Squandering Resources: What Bush and the Majority GOP Do Best
The numbers in this post from the Ostroy Report hurt (but I heartily approve of the graphic - copied at the right here - which accompanies it):
The real tragedy of the quagmire in Iraq is the effect it's had on the United States' ability to engage its financial, military and political resources elsewhere. Since March 2003, we've squandered $300 billion and 2600 U.S. soldiers' lives on this unjust, poorly planned and ill-fated Bush vanity project. But now with the violence and bloodshed raging out of control in Israel, Lebanon and Gaza, the U.S. appears neutered; unable to effectively inject itself into a dire situation where American diplomacy and perhaps military involvement would normally be a bedrock in the process. In short, we're stuck where we don't belong, and cannot be where we do.
As the need for a multi-nation peacekeeping force in Southern Lebanon becomes paramount towards finding an end to the violence there, the Pentagon has made it clear that U.S. forces are stretched so thin primarily from Iraq that we cannot, unlike in the past, send out troops to participate in this mission.
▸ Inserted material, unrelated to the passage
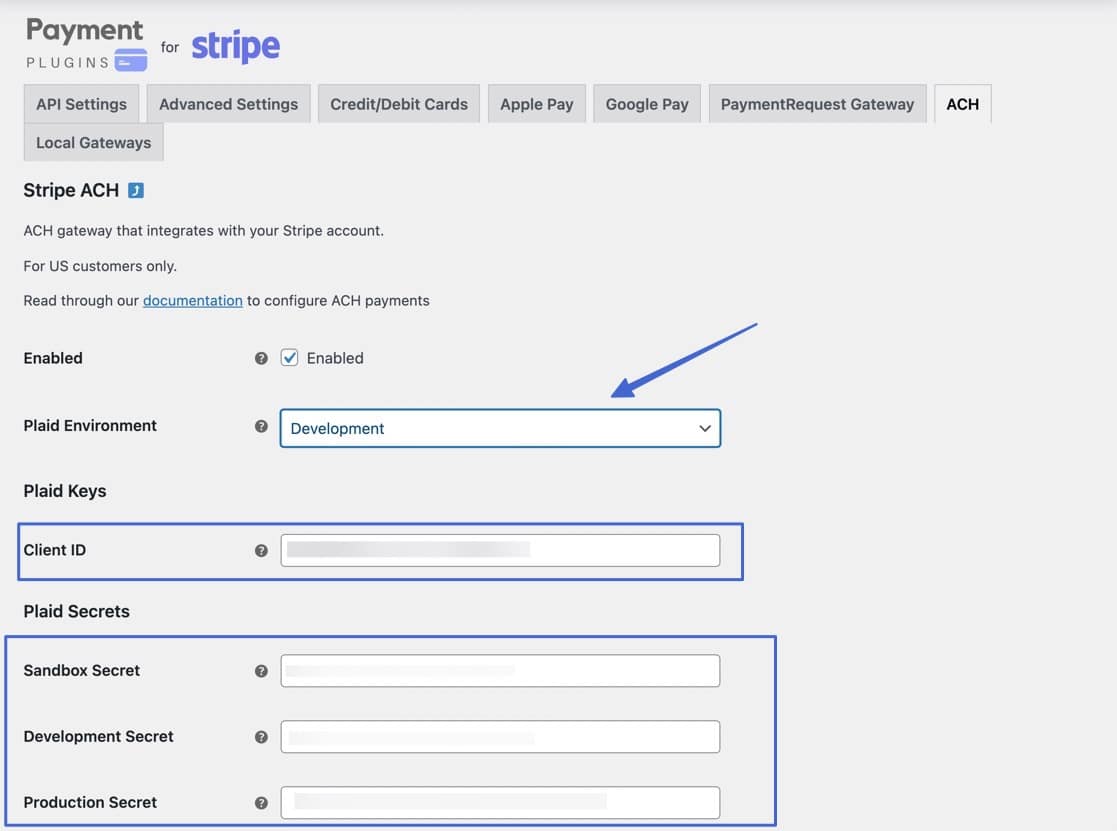Screen dimensions: 1117x831
Task: Select the Credit/Debit Cards tab
Action: [398, 103]
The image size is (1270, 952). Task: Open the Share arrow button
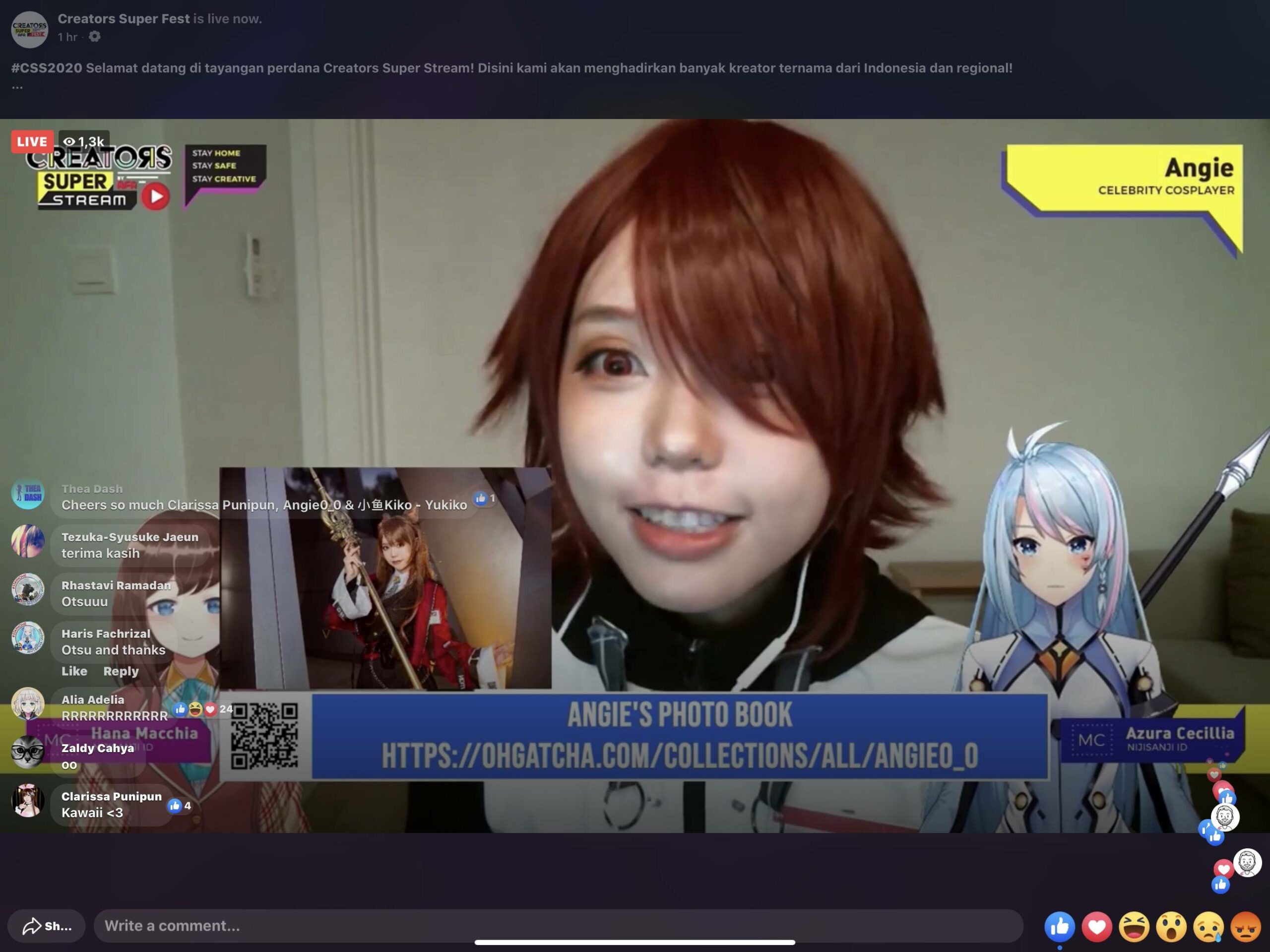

"As far as boots on the ground, that doesn't seem to be in the cards," said John R. Bolton, the U.S. ambassador to the United Nations. This position was echoed by Secretary of State Condoleezza Rice: "I do not think that it is anticipated that U.S. ground forces . . . are expected for that force."
...That our nation's military resources and assets are so depleted that we cannot afford to send a few thousand troops into Lebanon is shameful. That this troop shortage precludes us from defending an ally and our own interests in the region is both maddening and frightening.